> [RAW DATA]:
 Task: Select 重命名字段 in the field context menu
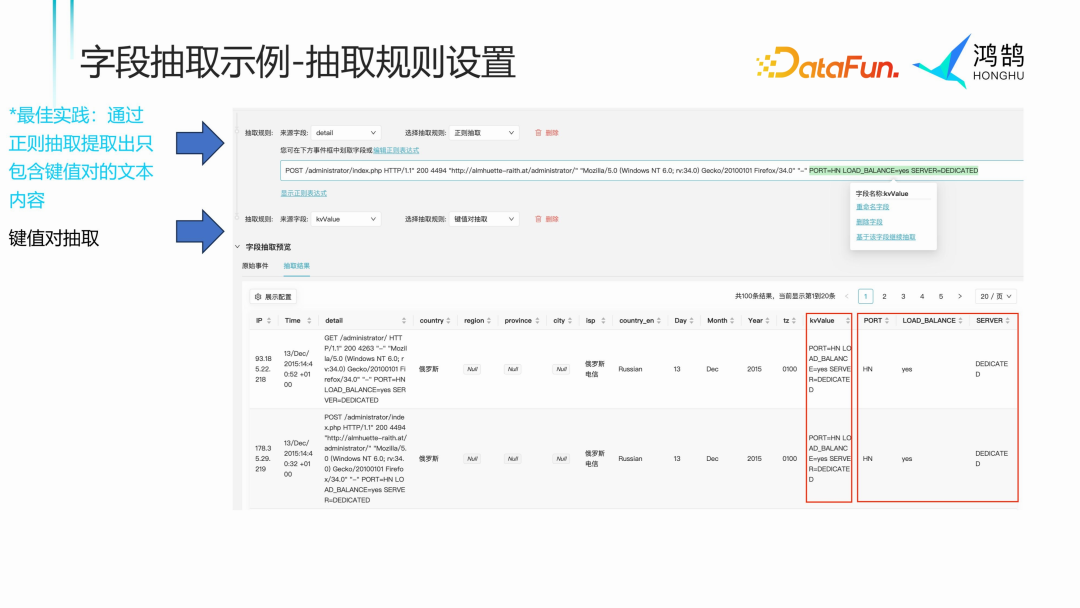click(x=873, y=209)
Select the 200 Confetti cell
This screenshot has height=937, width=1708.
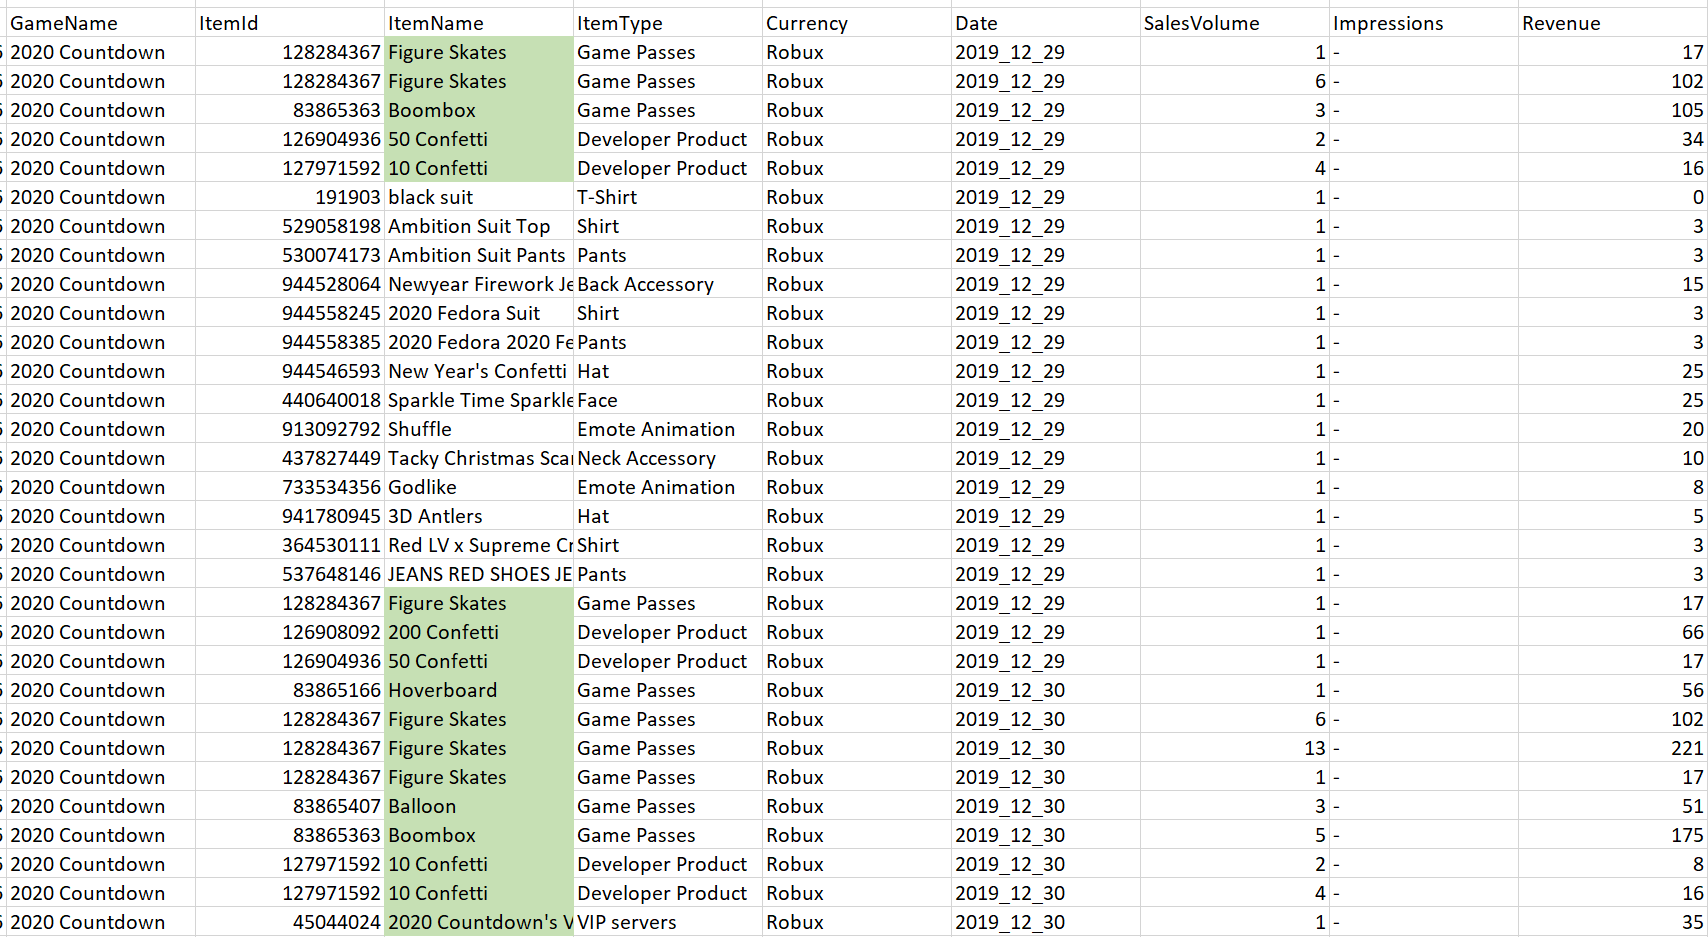point(478,632)

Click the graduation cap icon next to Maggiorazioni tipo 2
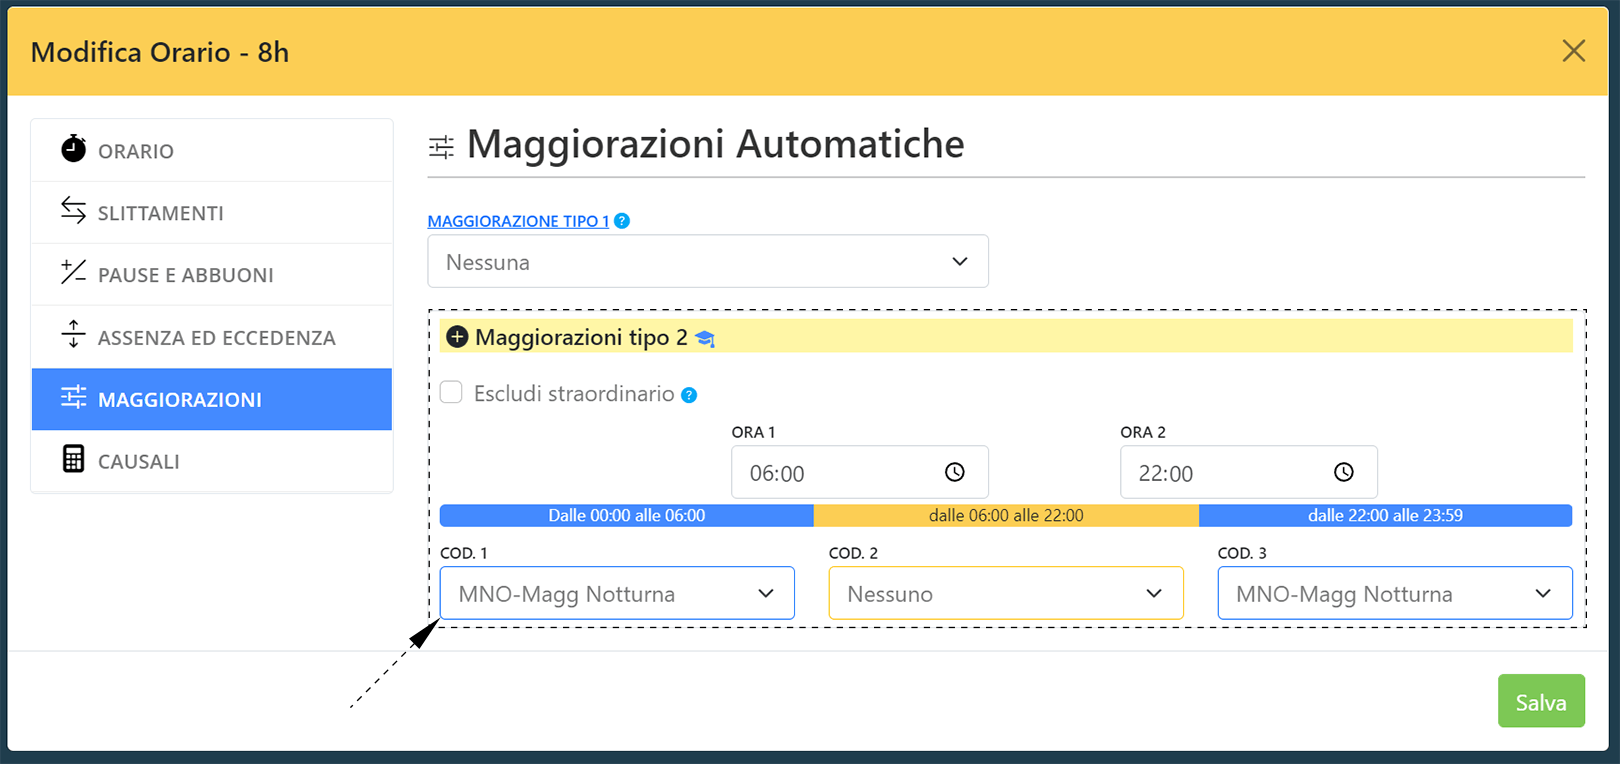705,339
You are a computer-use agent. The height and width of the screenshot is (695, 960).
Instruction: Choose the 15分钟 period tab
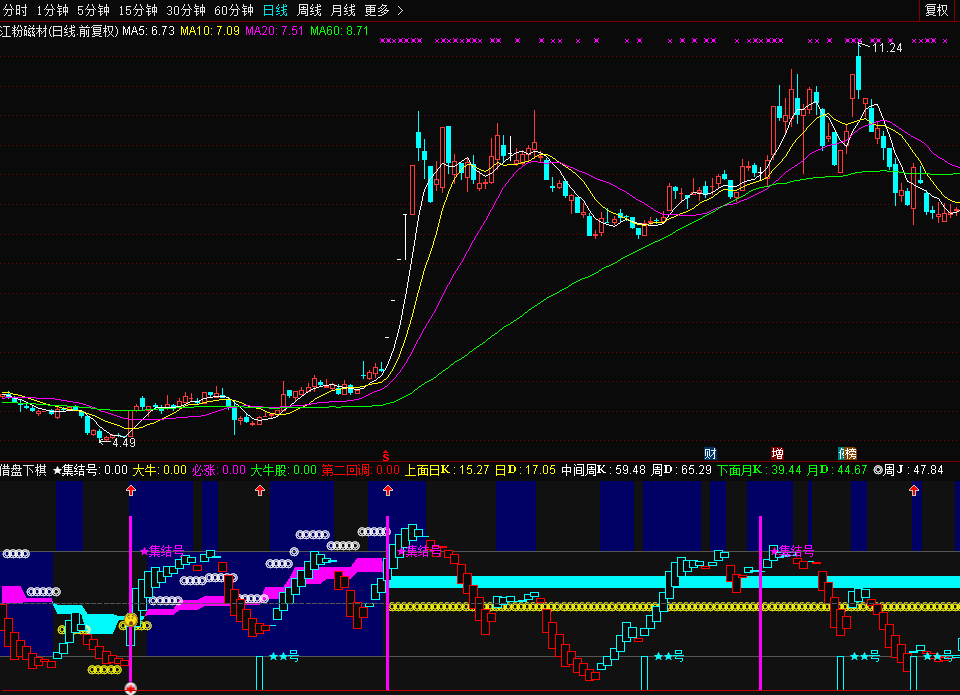(138, 10)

> [EXERCISE AIM]:
For this copy, leave pictures out and reproduce the lines from the one bearing "Select the 200 Confetti cell" through the final line of the listing above, both ends included.

> [SOLUTION]:
Select the 200 Confetti cell
This screenshot has height=937, width=1708.
point(478,632)

Click the graduation cap icon next to Maggiorazioni tipo 2
705,339
You are a computer-use agent. The height and width of the screenshot is (695, 960).
Instruction: Choose the 15分钟 period tab
(138, 10)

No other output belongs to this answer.